### WORK INSTRUCTIONS
Restate word for word the lines that run from the one containing "Open the ship information toolbar icon" to the last line of the data, both ends included.
□ □ □ □ □ □ □
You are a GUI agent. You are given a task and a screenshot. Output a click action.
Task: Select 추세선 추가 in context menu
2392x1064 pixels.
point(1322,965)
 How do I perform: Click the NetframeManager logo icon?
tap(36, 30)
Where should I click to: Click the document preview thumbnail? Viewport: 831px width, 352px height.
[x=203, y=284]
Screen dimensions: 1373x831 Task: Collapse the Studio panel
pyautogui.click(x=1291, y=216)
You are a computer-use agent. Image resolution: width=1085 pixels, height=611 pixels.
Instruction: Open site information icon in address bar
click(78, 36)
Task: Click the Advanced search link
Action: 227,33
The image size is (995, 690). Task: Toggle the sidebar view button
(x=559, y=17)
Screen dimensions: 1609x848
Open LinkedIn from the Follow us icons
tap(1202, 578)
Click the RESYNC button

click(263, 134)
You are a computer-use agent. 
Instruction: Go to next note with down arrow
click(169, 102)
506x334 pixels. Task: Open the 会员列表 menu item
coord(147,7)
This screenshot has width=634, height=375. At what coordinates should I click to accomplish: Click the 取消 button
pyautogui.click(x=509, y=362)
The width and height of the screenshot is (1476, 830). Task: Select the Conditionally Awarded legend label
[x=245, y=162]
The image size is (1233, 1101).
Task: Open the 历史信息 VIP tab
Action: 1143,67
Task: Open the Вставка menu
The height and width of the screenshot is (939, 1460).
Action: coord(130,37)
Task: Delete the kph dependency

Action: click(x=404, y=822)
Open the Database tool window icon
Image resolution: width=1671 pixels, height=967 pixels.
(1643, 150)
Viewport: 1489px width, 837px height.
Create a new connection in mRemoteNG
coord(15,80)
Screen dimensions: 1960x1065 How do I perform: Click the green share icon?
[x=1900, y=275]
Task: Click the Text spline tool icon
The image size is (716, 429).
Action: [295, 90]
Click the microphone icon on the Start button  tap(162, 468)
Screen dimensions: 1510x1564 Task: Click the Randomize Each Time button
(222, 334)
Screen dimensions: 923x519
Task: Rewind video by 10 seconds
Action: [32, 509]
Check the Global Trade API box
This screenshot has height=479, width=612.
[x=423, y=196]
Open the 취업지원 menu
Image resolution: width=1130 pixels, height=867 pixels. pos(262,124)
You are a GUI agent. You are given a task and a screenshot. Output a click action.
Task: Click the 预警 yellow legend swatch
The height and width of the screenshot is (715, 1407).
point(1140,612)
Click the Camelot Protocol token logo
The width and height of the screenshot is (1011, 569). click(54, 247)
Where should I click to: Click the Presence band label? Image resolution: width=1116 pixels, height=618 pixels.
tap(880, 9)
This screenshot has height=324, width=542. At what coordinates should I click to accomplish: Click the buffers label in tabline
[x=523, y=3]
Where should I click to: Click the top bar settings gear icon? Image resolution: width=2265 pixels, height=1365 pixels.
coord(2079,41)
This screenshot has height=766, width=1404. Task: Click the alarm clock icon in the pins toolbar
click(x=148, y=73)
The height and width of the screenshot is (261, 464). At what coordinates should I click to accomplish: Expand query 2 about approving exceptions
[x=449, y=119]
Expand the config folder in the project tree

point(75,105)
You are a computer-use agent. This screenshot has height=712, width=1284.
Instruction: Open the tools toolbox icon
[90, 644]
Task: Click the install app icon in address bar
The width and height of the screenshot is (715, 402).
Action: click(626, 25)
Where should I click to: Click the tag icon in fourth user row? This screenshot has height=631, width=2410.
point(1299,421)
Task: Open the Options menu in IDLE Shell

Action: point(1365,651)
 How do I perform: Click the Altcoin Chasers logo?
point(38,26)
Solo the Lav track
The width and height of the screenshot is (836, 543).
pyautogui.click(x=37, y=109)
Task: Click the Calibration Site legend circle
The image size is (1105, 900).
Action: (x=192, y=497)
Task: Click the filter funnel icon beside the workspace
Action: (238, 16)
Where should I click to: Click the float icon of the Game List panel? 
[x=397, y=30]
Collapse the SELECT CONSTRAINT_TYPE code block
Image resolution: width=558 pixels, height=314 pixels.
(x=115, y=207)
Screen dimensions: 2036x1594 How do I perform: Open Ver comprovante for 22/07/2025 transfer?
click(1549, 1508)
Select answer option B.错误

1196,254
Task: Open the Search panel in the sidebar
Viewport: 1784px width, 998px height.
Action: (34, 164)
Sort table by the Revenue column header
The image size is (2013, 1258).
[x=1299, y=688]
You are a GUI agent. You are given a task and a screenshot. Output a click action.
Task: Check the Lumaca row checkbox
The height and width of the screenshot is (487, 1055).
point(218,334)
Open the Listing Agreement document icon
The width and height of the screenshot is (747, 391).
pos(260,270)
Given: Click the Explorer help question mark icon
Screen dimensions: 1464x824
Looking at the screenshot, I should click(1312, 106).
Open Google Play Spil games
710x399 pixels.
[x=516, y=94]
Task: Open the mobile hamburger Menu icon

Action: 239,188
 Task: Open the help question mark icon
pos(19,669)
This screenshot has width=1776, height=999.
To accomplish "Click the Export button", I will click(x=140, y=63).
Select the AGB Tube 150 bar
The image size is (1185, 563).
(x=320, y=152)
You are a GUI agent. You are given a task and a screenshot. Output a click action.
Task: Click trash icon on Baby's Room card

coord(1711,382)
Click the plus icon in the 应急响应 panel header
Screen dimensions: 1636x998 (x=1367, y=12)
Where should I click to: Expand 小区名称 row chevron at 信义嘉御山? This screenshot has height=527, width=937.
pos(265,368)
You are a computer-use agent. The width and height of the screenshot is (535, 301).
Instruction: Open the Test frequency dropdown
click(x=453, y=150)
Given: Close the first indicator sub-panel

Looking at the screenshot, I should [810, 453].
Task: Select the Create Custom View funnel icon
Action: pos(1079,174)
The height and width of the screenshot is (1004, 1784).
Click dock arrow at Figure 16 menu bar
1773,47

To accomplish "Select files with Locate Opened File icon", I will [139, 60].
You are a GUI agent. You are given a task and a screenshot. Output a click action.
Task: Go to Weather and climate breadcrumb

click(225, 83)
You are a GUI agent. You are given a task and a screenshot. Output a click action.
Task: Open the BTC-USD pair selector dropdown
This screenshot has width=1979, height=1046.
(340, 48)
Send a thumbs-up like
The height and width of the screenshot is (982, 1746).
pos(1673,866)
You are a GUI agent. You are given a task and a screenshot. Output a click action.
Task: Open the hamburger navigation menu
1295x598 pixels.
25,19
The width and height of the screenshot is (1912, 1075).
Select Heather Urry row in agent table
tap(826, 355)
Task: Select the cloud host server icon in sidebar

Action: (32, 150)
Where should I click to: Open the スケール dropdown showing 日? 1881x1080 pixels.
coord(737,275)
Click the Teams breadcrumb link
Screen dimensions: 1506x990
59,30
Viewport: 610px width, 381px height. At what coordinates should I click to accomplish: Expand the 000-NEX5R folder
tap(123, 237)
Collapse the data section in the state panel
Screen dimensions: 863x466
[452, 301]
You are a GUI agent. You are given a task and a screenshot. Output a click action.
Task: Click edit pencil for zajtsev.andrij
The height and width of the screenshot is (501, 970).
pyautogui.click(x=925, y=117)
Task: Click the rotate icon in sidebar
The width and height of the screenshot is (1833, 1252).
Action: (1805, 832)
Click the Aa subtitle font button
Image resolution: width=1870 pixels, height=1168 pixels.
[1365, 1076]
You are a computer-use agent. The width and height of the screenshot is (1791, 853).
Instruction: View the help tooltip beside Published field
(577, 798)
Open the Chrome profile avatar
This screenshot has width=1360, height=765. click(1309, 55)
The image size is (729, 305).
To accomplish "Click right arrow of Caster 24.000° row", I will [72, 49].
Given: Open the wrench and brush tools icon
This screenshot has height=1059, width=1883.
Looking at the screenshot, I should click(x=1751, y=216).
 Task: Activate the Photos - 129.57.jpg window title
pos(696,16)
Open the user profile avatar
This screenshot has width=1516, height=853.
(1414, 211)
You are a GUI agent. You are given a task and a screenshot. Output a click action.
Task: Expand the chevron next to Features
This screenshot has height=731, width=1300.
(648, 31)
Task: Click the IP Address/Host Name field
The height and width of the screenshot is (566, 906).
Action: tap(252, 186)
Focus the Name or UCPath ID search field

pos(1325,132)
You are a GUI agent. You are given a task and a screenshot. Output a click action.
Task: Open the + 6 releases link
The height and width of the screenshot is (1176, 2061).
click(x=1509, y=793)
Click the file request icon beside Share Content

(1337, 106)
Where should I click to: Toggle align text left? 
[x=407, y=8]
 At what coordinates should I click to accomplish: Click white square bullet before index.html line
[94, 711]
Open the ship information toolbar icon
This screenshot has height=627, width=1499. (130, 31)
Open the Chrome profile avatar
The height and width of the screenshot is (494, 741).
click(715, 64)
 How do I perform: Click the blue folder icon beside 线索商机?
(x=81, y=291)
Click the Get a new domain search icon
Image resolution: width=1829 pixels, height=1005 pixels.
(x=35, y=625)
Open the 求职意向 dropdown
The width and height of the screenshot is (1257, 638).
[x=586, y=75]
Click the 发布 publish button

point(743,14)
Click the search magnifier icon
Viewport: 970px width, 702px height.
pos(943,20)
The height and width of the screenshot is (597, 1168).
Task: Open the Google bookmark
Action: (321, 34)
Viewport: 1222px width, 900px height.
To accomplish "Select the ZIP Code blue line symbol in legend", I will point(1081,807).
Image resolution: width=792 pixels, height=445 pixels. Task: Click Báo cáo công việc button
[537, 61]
□ □ □ □ □ □ □
### OUTPUT FOR THIS EXERCISE
Open the ship information toolbar icon
This screenshot has height=627, width=1499. (130, 31)
Open the Chrome profile avatar
The height and width of the screenshot is (494, 741).
click(715, 64)
 How do I perform: Click the blue folder icon beside 线索商机?
(x=81, y=291)
Click the Get a new domain search icon
Image resolution: width=1829 pixels, height=1005 pixels.
(x=35, y=625)
Open the 求职意向 dropdown
The width and height of the screenshot is (1257, 638).
[x=586, y=75]
Click the 发布 publish button

point(743,14)
Click the search magnifier icon
Viewport: 970px width, 702px height.
pos(943,20)
The height and width of the screenshot is (597, 1168).
Task: Open the Google bookmark
Action: (321, 34)
Viewport: 1222px width, 900px height.
To accomplish "Select the ZIP Code blue line symbol in legend", I will point(1081,807).
Image resolution: width=792 pixels, height=445 pixels. Task: Click Báo cáo công việc button
[537, 61]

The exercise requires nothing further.